Wednesday 25 April 2007

Diagramming

Describing the behaviour of complex interacting systems is difficult.

Here is a clip of Rooney second goal against Milan on Tuesday night on YouTube.

Here is a diagram of that move as shown in the Independent the following day.

Is this more complex to describe than a web application, or less?

Features of a football move
  • Concurrent movement of of 22 actors (players ) to tracked
  • Only two kinds of actor - home, away (or 22 if positions are needed)
  • Only a few actors at any time are significant to the outcome
  • Only a single object,the ball, is interchanged
Features of a web application interchange
  • Several different kinds of actor, all with very different behaviour
  • Each interchange involves different objects
  • Objects are created dynamically
  • Receipt of an object (such as a script or page) alters the actor's behaviour greatly
  • Actors have fixed locations but you have to find them
Sequence diagrams are a useful technique for explaining moves in a web application.

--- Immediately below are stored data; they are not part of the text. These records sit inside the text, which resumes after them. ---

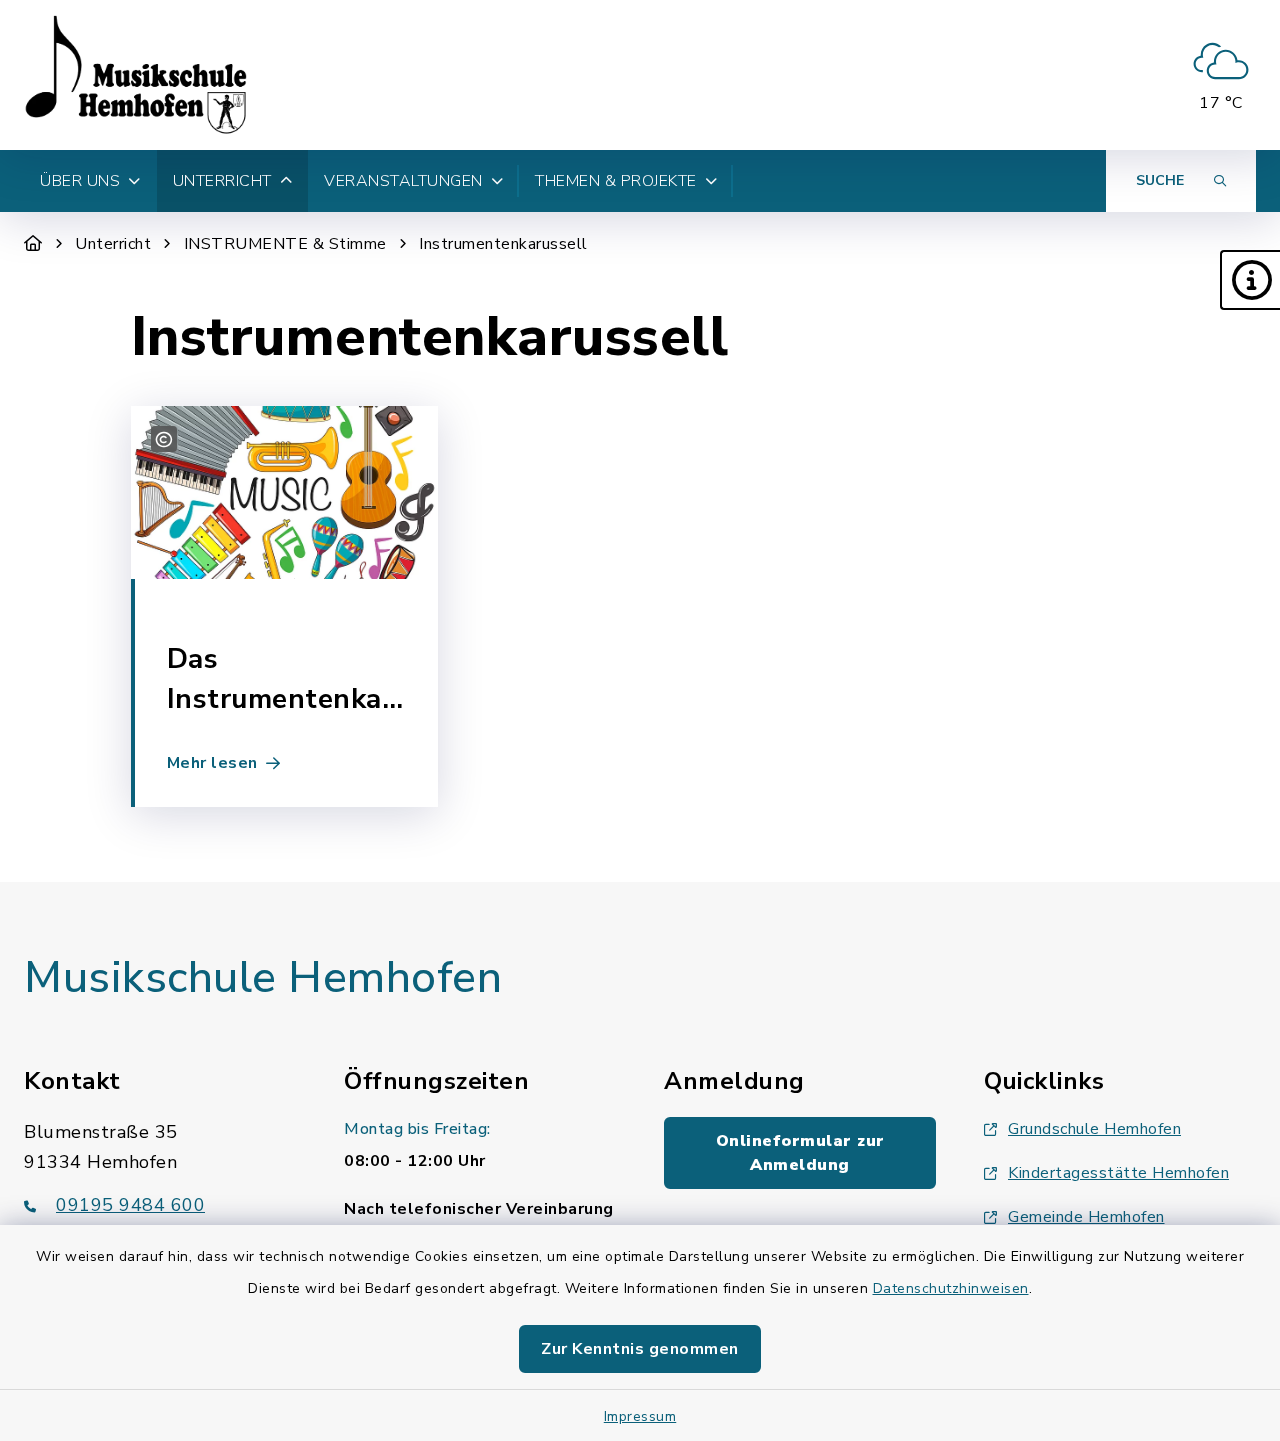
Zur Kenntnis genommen (640, 1349)
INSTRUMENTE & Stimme (285, 244)
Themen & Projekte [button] (616, 181)
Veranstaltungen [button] (403, 181)
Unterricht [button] (222, 181)
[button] (1250, 280)
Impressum (640, 1416)
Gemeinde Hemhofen (1086, 1217)
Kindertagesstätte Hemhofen (1118, 1173)
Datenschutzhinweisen (951, 1288)
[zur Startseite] (135, 75)
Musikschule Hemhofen (263, 978)
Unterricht (113, 244)
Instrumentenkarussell (503, 244)
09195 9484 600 (130, 1205)
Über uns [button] (80, 181)
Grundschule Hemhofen (1094, 1129)
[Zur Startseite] (33, 244)
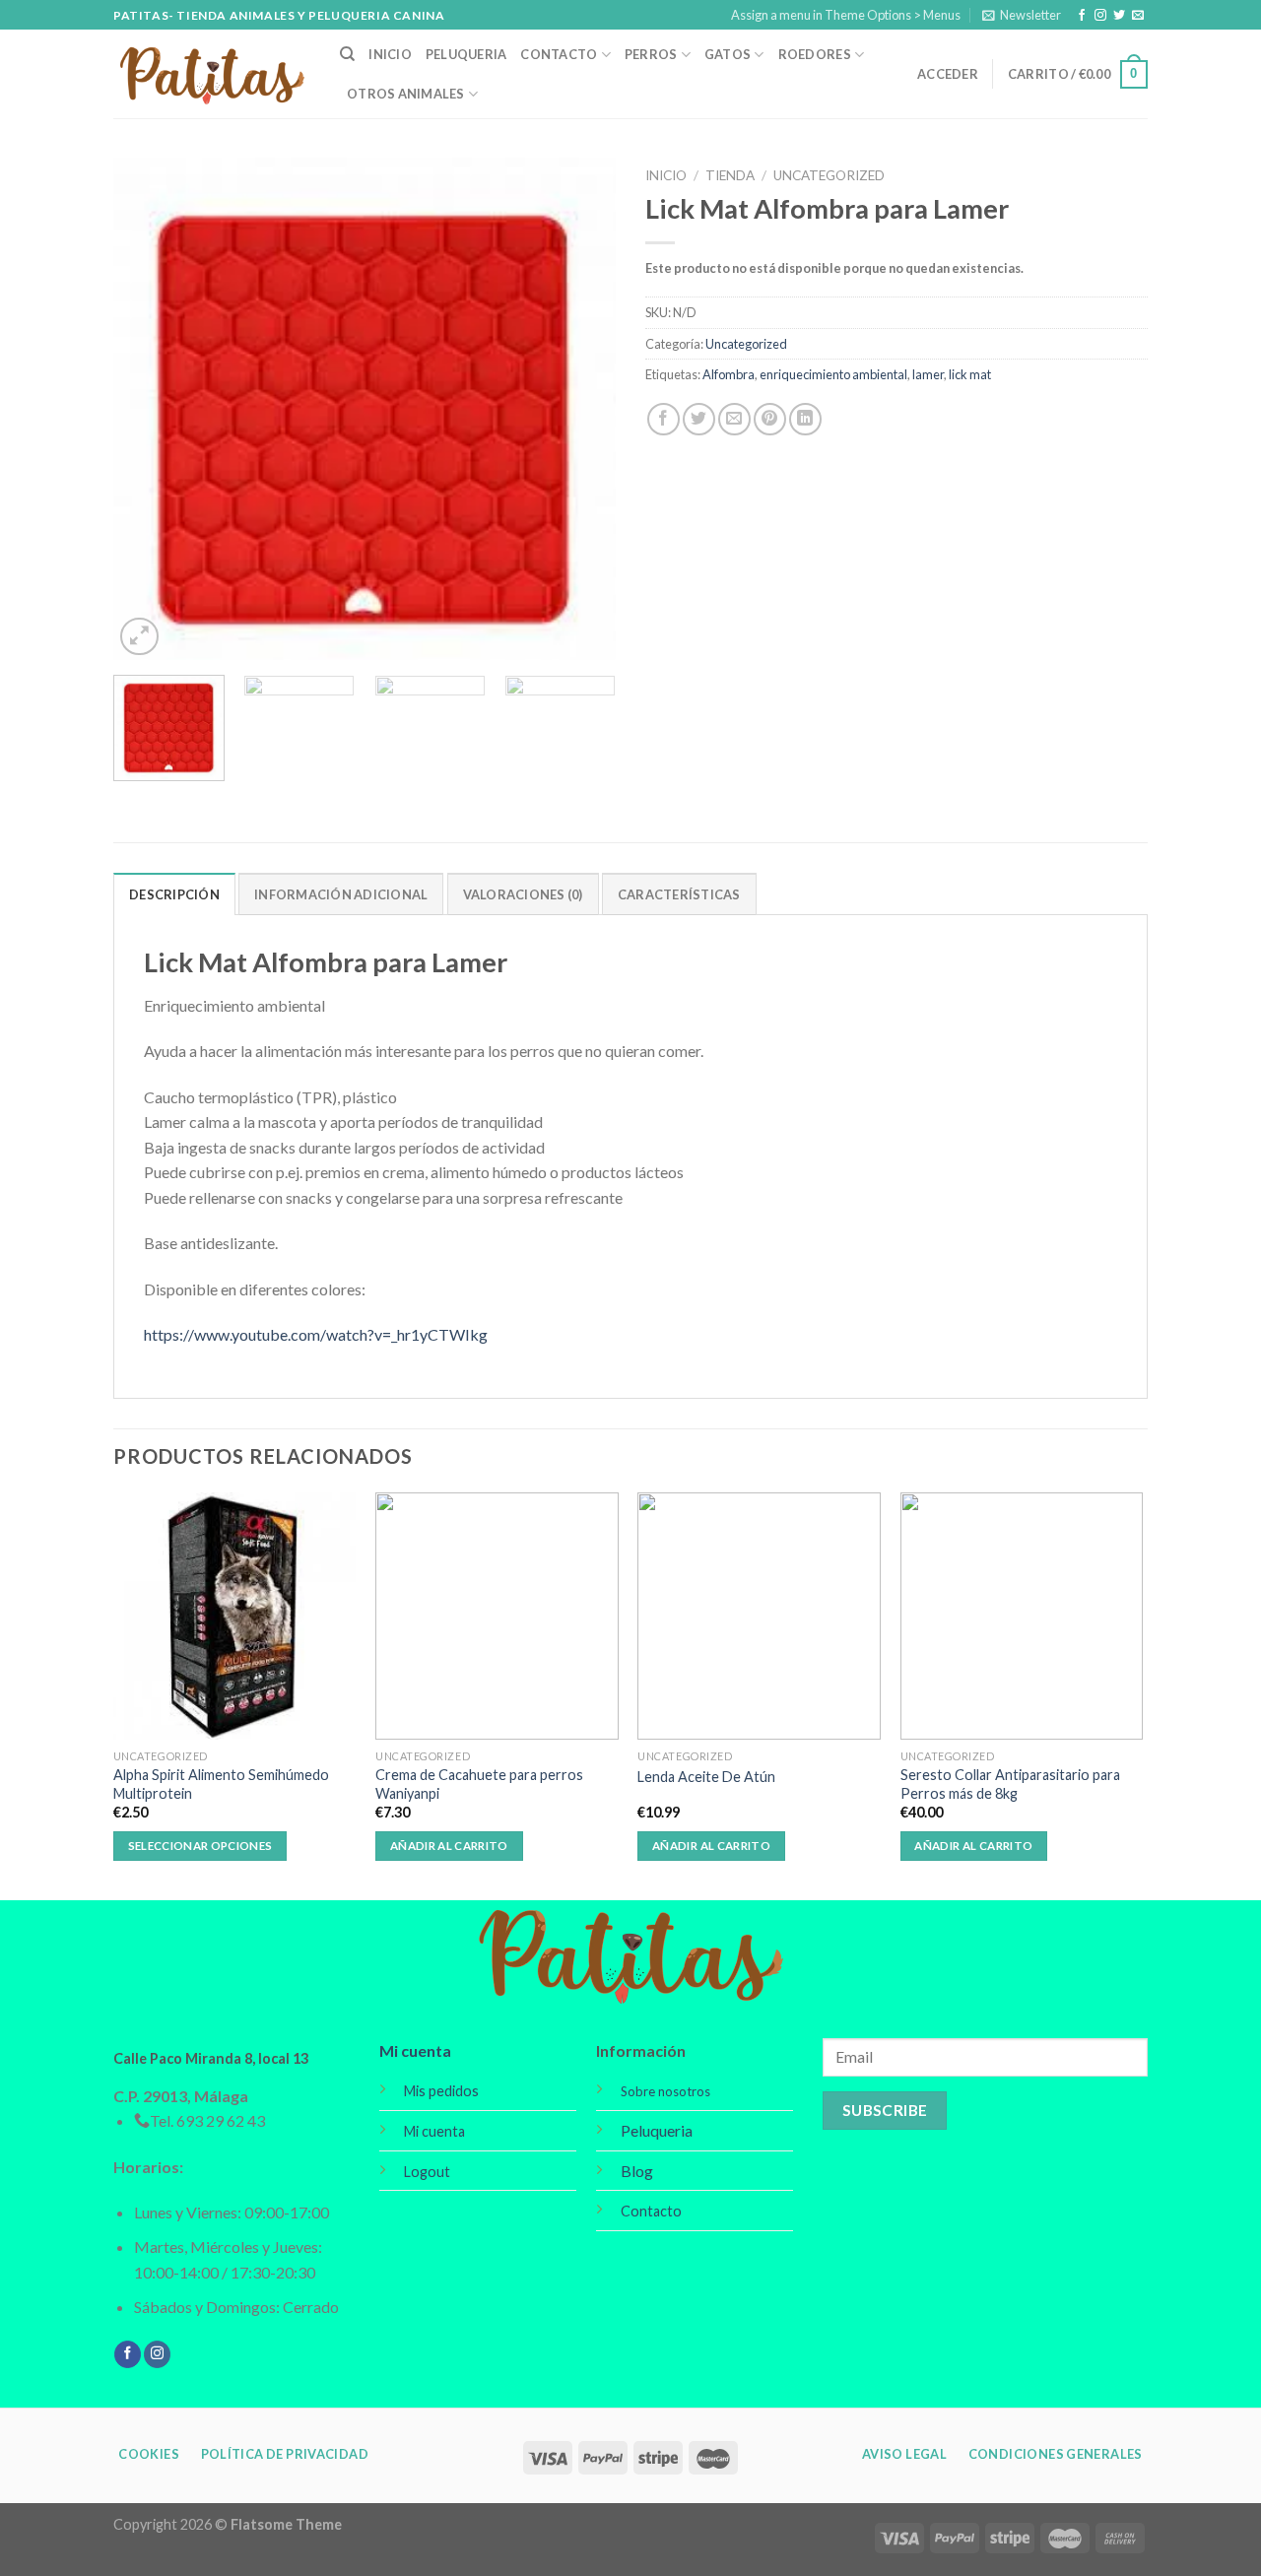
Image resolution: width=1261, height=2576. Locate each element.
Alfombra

They can be drawn using a number of case tools, such as any which supports UML, but the tight binding to the rest of an object model can create difficulties. Diagram are also tedious to maintain, and there is a case for generating diagrams from a textual description.

As a small demo, I have created an application using an XML description of a sequence diagram transformed into html using either XQuery or XSLT 2.0.

(Saxon not yet activated on this server)

Of course this application will require a little more work to make it more configuable.